The Giant Birds’ Nests were fashioned from grapevines and grasses.

And, as if preordained, it was right after exploring the birds’ nests that I heard my first Carolina wren singing in the forest, soon to be followed by the familiar song of a cardinal.  Have a listen…..

The Karst Bridge reminds visitors that the center’s savanna sits on a karst landscape featuring porous limestone through which water percolates and is transported miles away.

Now I came to smaller scale gardens designed to inspire visitors to grow native plants on their own properties. This was the Tallgrass Meadow in the Ann and O.J. Weber Pollinator Habitat Garden, featuring lots of Texas parsley.

A nearby trellis featured the tropical-looking flowers of vigorous crossvine (Bignonia capreolata), which can be found climbing trees in damp pine woods in east Texas.

Thunder was closing in and a few raindrops had begun as I walked quickly into the Theme Gardens, 23 beds all surrounded by a low limestone wall, each demonstrating varieties and uses of plants for “weekend gardeners”. There is a fiber & dye garden, a night-bloomers-for-moonlight garden, a deer-resistant garden, a hummingbird garden (which would surely include red yucca, below, a hummer favourite!)….

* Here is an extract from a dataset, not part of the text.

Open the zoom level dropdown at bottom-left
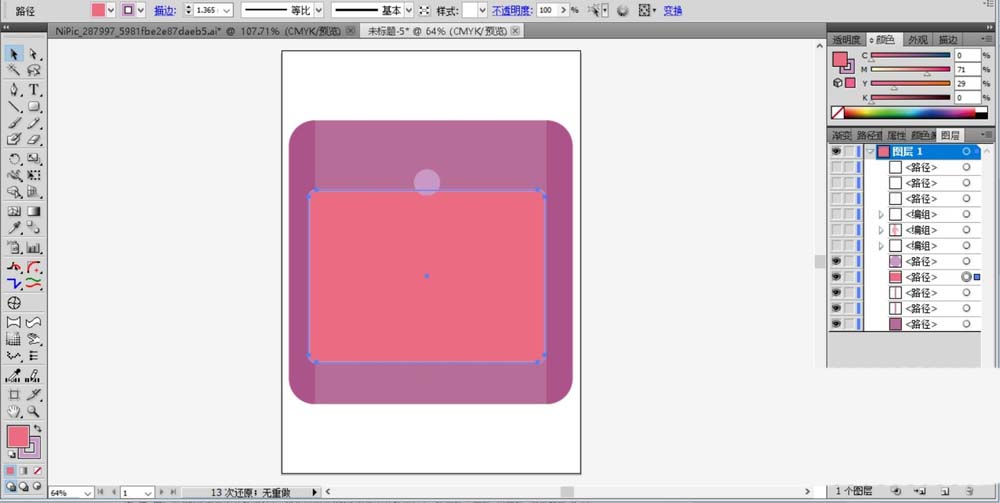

…..and dry gardens featuring plants like this handsome agave ……

…. and cane cholla (Cylindropuntia imbricata var. imbricata).

I loved these big tank planters filled with autumn sage (Salvia greggii).

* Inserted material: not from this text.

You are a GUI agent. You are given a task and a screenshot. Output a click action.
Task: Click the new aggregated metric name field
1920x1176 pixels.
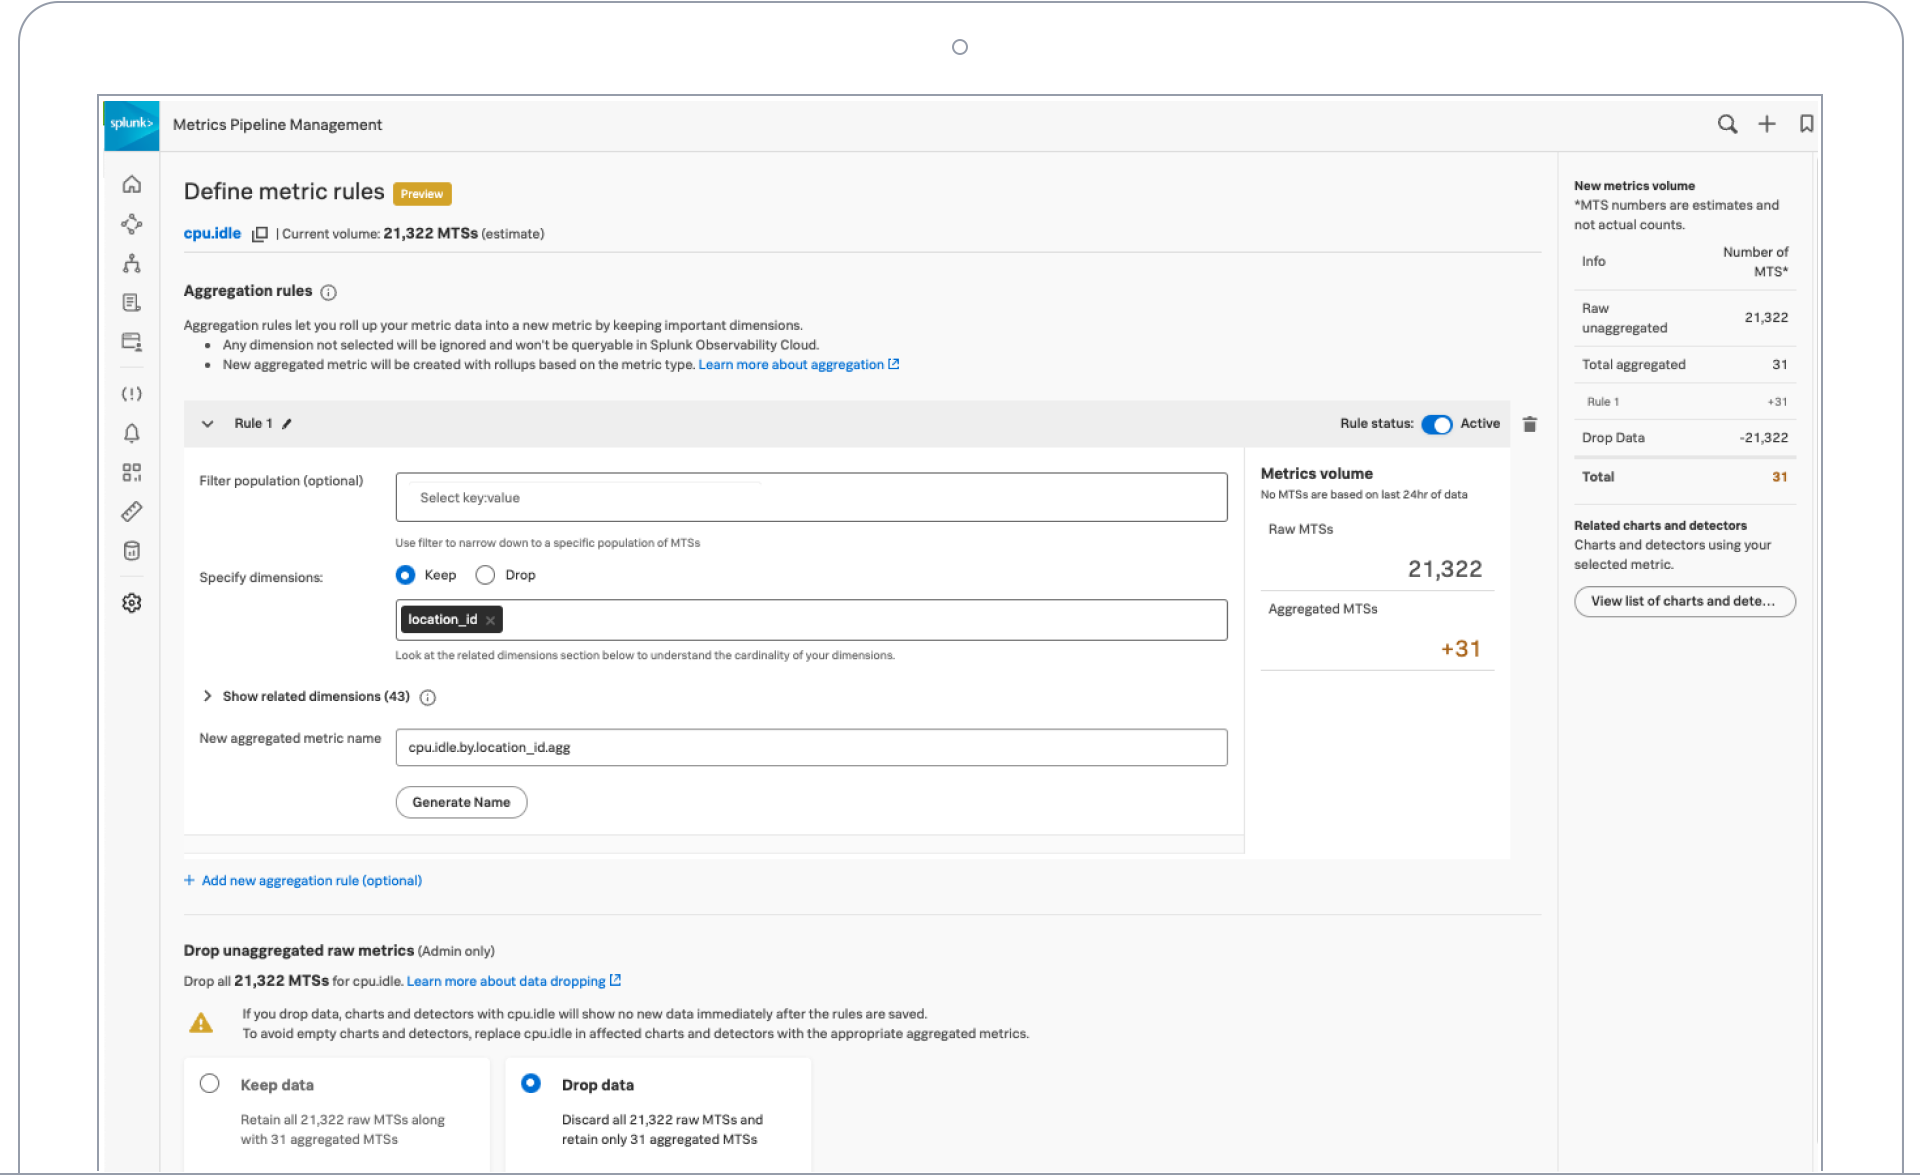point(810,747)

I could have stayed in the theme gardens for hours, but the rain was approaching and I made a dash back to the gift shop and Visitor’s Center. Moments later, the skies opened and we were treated to a Texas rainstorm – and not the 5-minute cloudburst typical of an eastern thunderstorm. No, no. This one went on long enough that our shoes and pant legs below our rain ponchos got sopping-wet and stayed soaked for the entire day!  So, as a final memory of Lady Bird Johnson’s wonderful Wildflower Center, here’s a little taste of a true Texas gully-washer, with a serenade by the late Dee Clark.

A few days after visiting the center, I walked down Congress Avenue and stood on the bridge overlooking what used to be called Town Lake (a man-made reservoir in the Colorado River), but was renamed Lady Bird Lake following Lady Bird Johnson’s death in 2007.  She had worked hard to beautify the lake and create a recreational trail system around its shoreline.

I will let Lady Bird Johnson sign off on today’s blog: “My heart found its home long ago in the beauty, mystery, order and disorder of the flowering earth. I wanted future generations to be able to savor what I had all my life”.